I don't have much time to write another post, but I don't feel like my faith is stupid/embarrassing, at least not recently. I think I have a different idea of what Christianity is/ a different experience. Even so, there is so much baggage that comes with the religion, its hard to share with others. I'm not sure I will ever be very good at sharing my faith. I want to get better at doing this in ways that aren't bullshit and/or offensive.

I should put a quarter into a jar every time I say that I "want to get better at sharing my faith". Maybe then after a couple of years I'd have enough to buy myself a book with an emerging perspective on the subject!

5 comments:

Jim L said...

Or maybe you'll recognize that "sharing the faith" can be who you are and not what you say.

Someday I hope I recognize that, too.

Maria said...

thats a good goal! thanks for commenting and peace to you, m

Anonymous said...

hi there,

if I may, I wanted to say that I have found it much easier to just *be* my faith since I let go of the church/religion/christianity baggage.
it's much easier to talk about it too.

Maria said...

hi Tina, thanks for sharing your thoughts. religious baggage sucks, especially because its not our baggage. its the history of the church/religion.
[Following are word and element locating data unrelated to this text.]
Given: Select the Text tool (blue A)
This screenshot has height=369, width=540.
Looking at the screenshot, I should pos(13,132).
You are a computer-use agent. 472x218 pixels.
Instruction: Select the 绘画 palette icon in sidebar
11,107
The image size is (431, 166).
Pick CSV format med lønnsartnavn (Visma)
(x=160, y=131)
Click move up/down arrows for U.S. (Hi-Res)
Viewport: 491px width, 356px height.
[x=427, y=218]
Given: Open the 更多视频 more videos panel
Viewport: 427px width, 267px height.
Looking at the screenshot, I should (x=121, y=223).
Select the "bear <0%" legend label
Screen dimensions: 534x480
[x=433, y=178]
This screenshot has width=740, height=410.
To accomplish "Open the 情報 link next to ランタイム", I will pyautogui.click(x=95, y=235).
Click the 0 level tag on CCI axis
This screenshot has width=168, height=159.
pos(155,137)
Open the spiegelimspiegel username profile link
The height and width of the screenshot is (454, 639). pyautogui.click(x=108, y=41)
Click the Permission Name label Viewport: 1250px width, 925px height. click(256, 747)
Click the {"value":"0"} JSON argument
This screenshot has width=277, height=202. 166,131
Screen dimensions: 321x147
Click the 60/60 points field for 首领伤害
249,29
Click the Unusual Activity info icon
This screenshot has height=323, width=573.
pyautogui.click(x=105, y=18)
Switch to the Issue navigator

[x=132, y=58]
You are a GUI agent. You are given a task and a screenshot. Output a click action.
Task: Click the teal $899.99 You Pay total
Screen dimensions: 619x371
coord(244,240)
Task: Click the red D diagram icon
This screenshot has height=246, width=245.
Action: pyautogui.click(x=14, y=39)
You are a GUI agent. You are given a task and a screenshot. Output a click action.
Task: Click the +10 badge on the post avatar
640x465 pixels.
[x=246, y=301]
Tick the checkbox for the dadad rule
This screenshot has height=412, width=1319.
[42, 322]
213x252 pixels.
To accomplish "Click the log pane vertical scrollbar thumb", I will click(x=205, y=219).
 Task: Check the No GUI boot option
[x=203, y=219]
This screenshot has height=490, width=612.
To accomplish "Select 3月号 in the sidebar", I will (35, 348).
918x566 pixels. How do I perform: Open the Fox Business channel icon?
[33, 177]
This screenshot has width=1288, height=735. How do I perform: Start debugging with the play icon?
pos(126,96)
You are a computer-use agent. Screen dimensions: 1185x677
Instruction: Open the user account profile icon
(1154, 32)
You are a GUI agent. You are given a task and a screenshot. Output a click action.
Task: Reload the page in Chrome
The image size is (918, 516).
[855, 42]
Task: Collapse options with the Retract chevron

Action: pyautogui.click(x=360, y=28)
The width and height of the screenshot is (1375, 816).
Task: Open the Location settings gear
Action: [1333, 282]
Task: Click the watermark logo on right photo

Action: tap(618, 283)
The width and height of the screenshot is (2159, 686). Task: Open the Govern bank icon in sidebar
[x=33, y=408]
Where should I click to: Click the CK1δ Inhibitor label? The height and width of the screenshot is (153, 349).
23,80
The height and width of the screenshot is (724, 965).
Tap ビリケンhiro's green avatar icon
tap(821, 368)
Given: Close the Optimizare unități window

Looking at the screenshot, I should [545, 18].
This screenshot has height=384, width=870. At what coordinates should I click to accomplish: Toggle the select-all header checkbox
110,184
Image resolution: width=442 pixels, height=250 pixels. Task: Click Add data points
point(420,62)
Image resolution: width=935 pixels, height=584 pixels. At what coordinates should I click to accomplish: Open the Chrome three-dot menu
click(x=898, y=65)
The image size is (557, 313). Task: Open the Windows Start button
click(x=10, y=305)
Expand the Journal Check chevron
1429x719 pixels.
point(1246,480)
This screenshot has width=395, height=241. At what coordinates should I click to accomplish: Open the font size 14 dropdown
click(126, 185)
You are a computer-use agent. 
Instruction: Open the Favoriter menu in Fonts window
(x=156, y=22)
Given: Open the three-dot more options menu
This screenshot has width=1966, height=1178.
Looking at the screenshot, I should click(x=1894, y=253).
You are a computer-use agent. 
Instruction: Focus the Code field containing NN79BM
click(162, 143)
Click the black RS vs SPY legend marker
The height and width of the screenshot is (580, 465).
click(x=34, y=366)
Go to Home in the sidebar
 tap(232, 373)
Christianity, discrimination and other terrible things are still all tied up together, especially after 8 years of Bush's warped evangelical rule. i don't want people i care about to think i am in any way associated with any of that stuff.

but yet i still find faith in my life, i still find that i am drawn toward the faith. so it is really amazing to experience faith in a different way....where being a christian means helping others and caring about the here and now, not hooking on to some end times apocalyptic pipe dream and just waiting around until armageddon is realized/self imposed by reckless idiot choices

too bad we can't carry around a disclaimer card to hand out when someone asks about religion. in the meantime i trying to spend a lot of my time trying to BE and act out my faith instead of talking about. definitely living it out is better than saying anything at all and maybe that is enough

Jim L said...

Maybe we need to create a t-shirt:

"I believe in an empty tomb, not an empty mind." Hmmm...I have some design ideas about that already.